Learning-Augmented Online Bidding in Stochastic Settings
Spyros Angelopoulos, Bertrand Simon
TL;DR
The paper addresses online bidding under stochastic information by studying distributional predictions and randomized algorithms. It introduces an LP-based approach to compute Pareto-optimal bidding strategies that trade off consistency and robustness, and shows how to extend partial, finite strategies to full infinite strategies. It also analyzes randomized bidding, providing upper and lower bounds that reveal when randomness offers real benefits and when its advantage vanishes as the robustness requirement grows. The methodology further extends to dynamic predictions and related problems like contract scheduling and linear search, with experimental results confirming practical gains over naive heuristics.
Abstract
Online bidding is a classic optimization problem, with several applications in online decision-making, the design of interruptible systems, and the analysis of approximation algorithms.
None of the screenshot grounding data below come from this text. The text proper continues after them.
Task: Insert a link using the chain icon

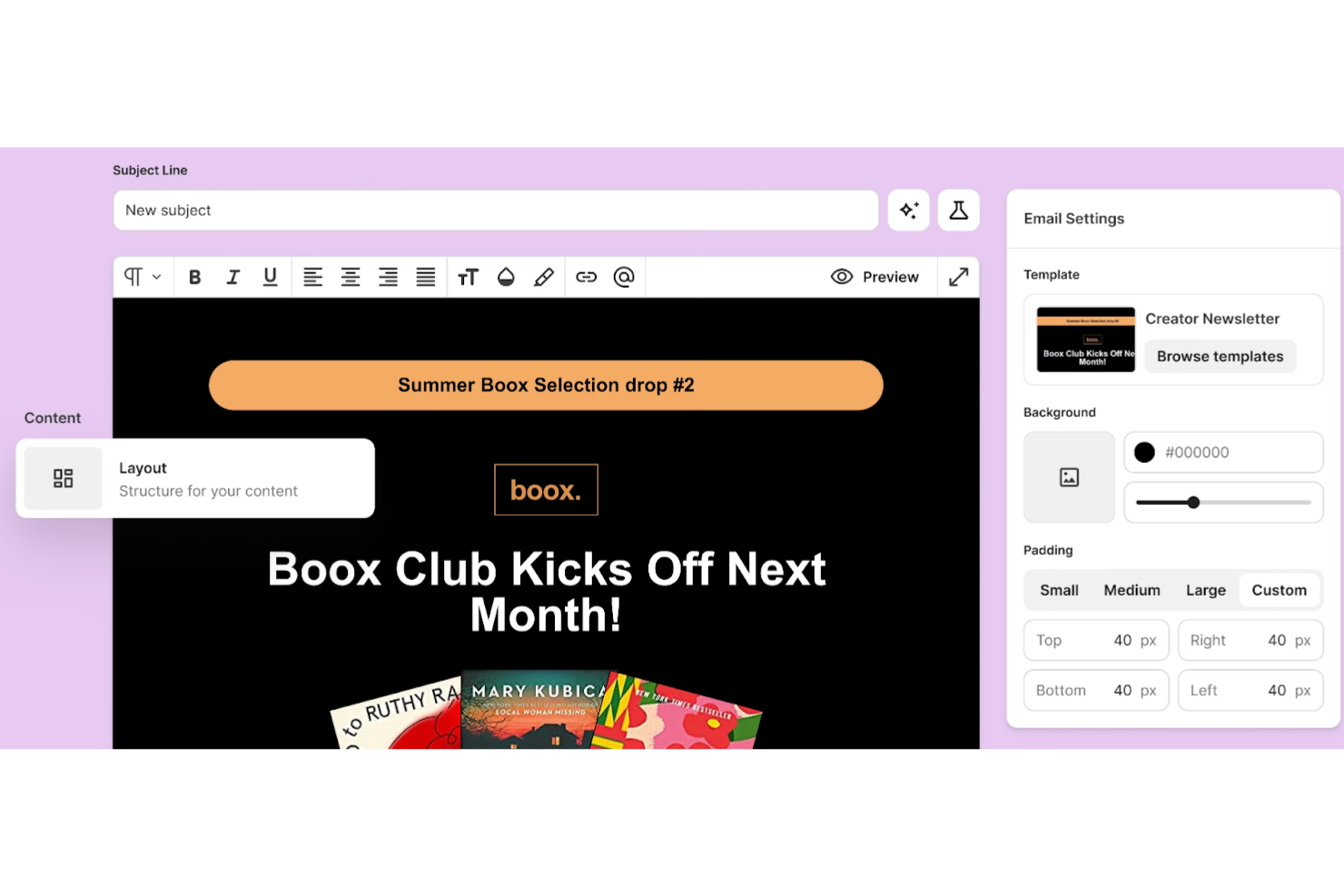Action: (x=586, y=277)
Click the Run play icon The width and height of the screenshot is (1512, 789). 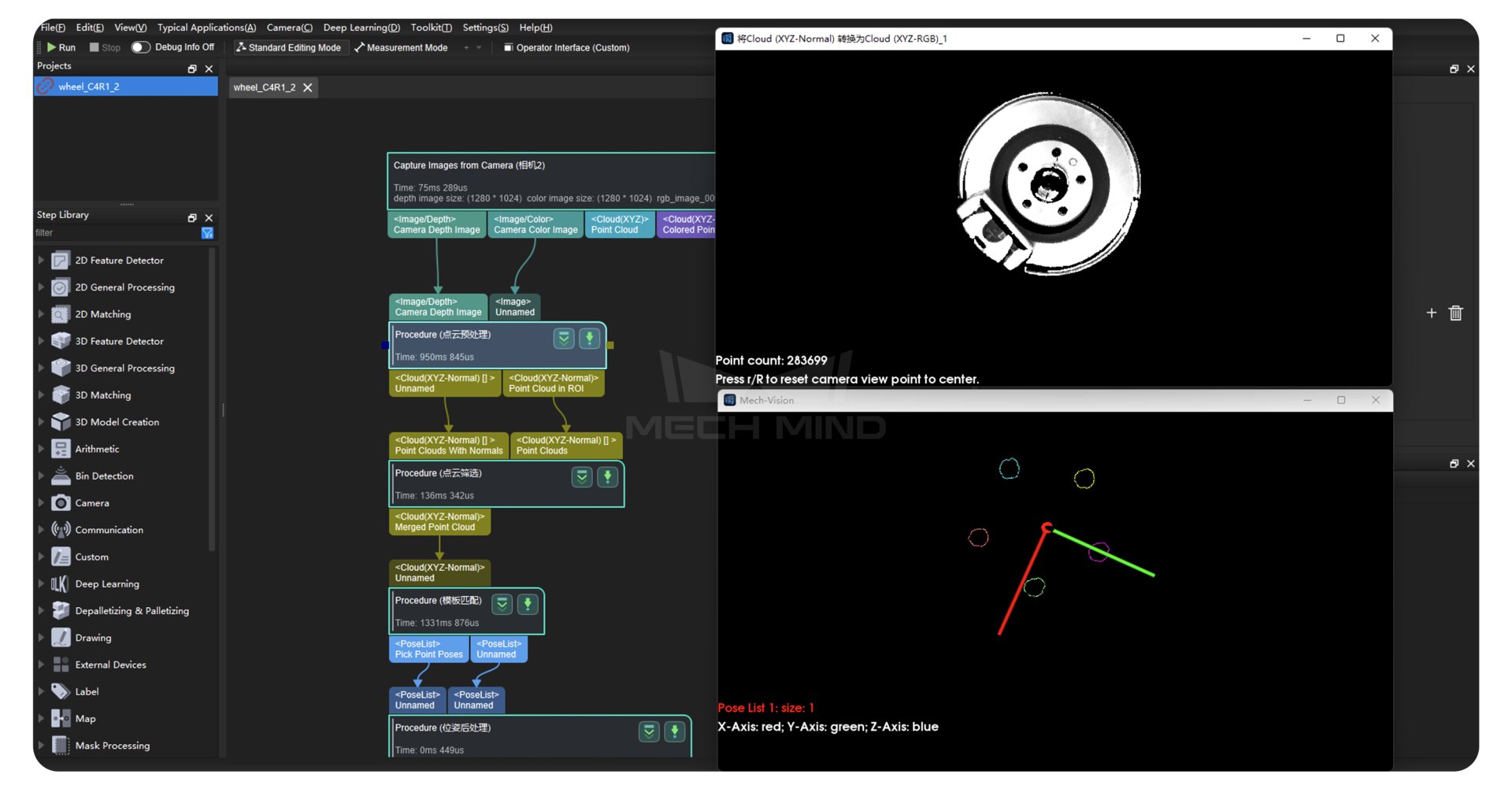pyautogui.click(x=52, y=47)
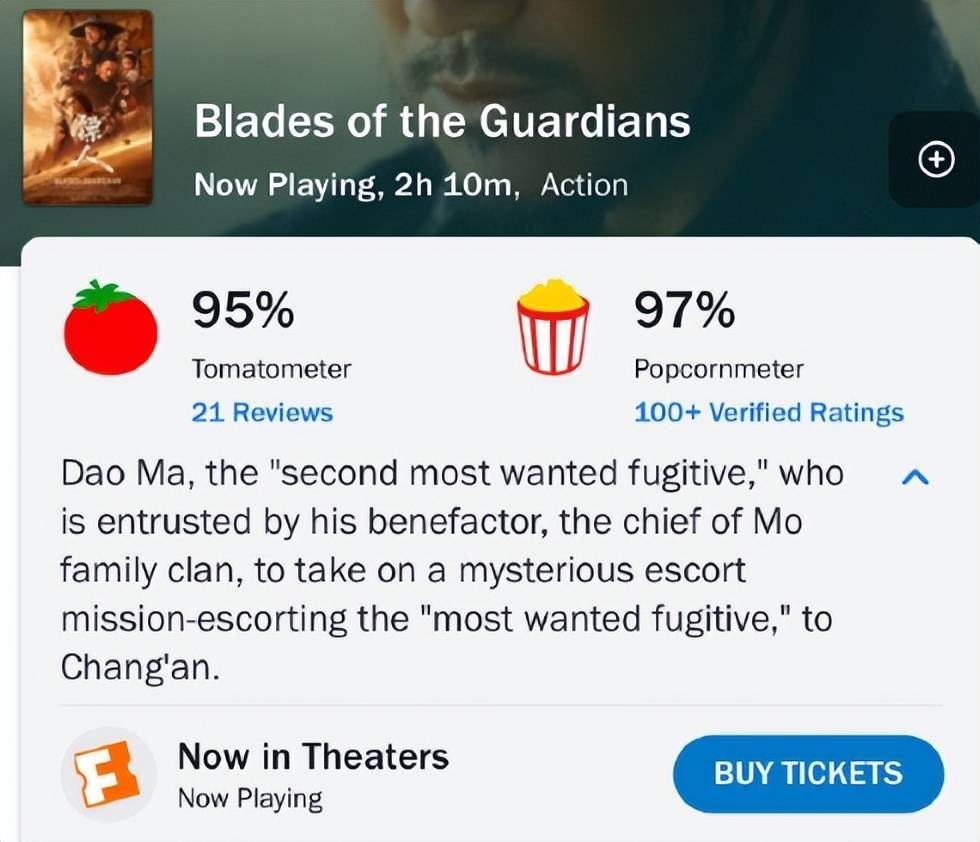This screenshot has width=980, height=842.
Task: Click the Now in Theaters heading
Action: click(x=313, y=756)
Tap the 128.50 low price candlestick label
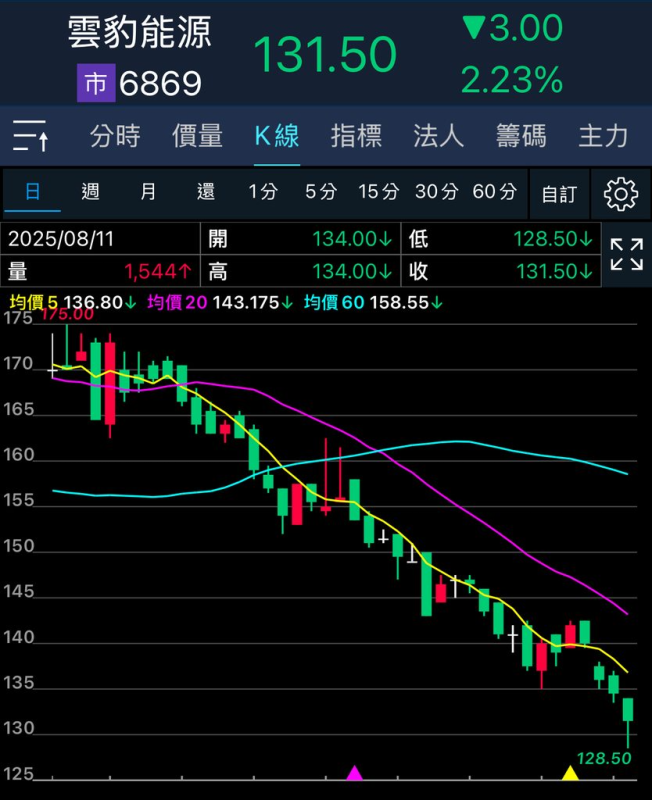Viewport: 652px width, 800px height. click(603, 759)
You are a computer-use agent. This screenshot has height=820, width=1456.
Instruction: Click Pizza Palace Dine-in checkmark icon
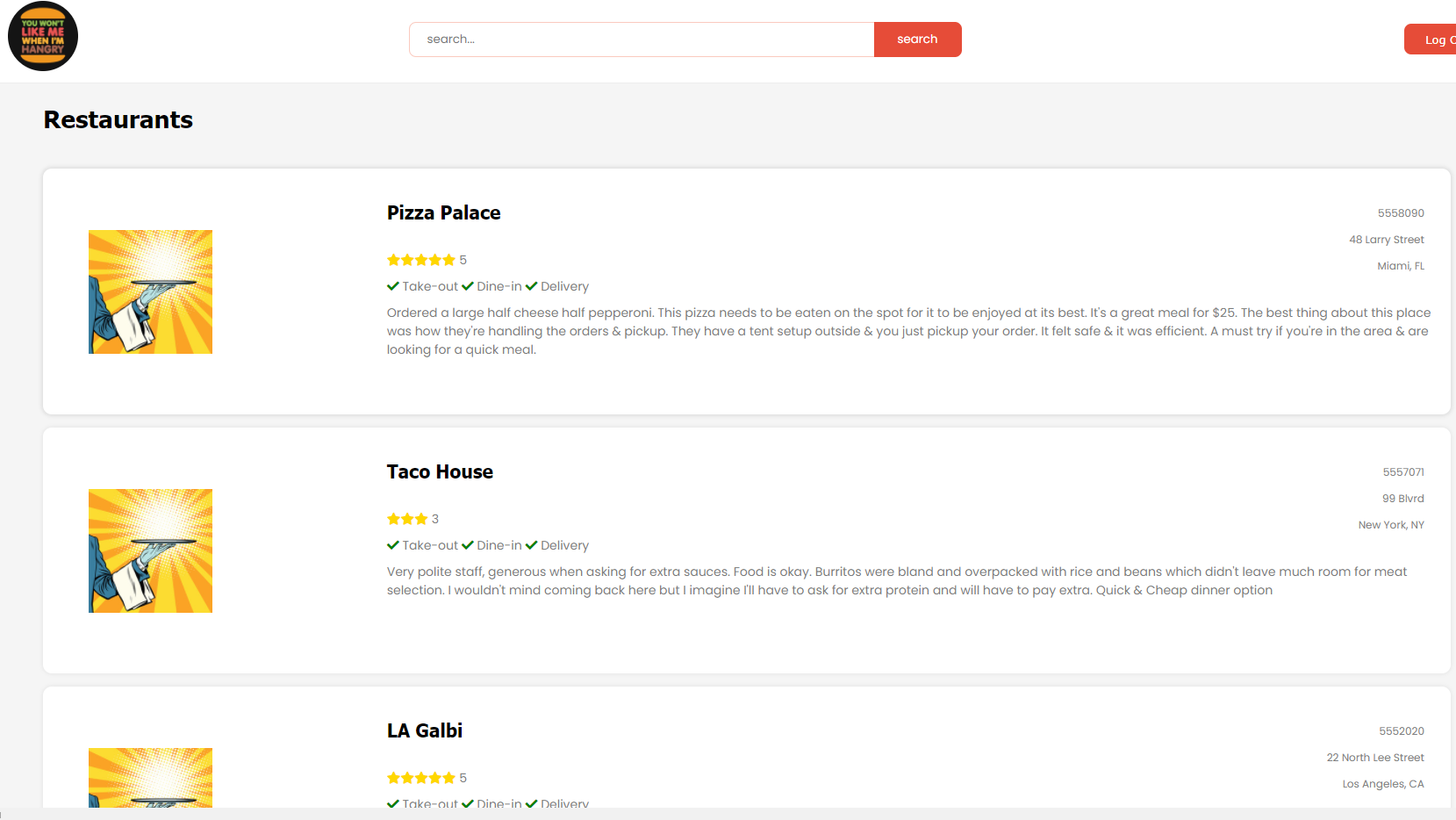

In this work, we study online bidding under learning-augmented settings that incorporate stochasticity, in either the prediction oracle or the algorithm itself. In the first part, we study bidding under distributional predictions, and find Pareto-optimal algorithms that offer the best-possible tradeoff between the consistency and the robustness of the algorithm. In the second part, we study the power and limitations of randomized bidding algorithms, by presenting upper and lower bounds on the consistency/robustness tradeoffs. Previous works focused predominantly on oracles that do not leverage stochastic information on the quality of the prediction, and deterministic algorithms.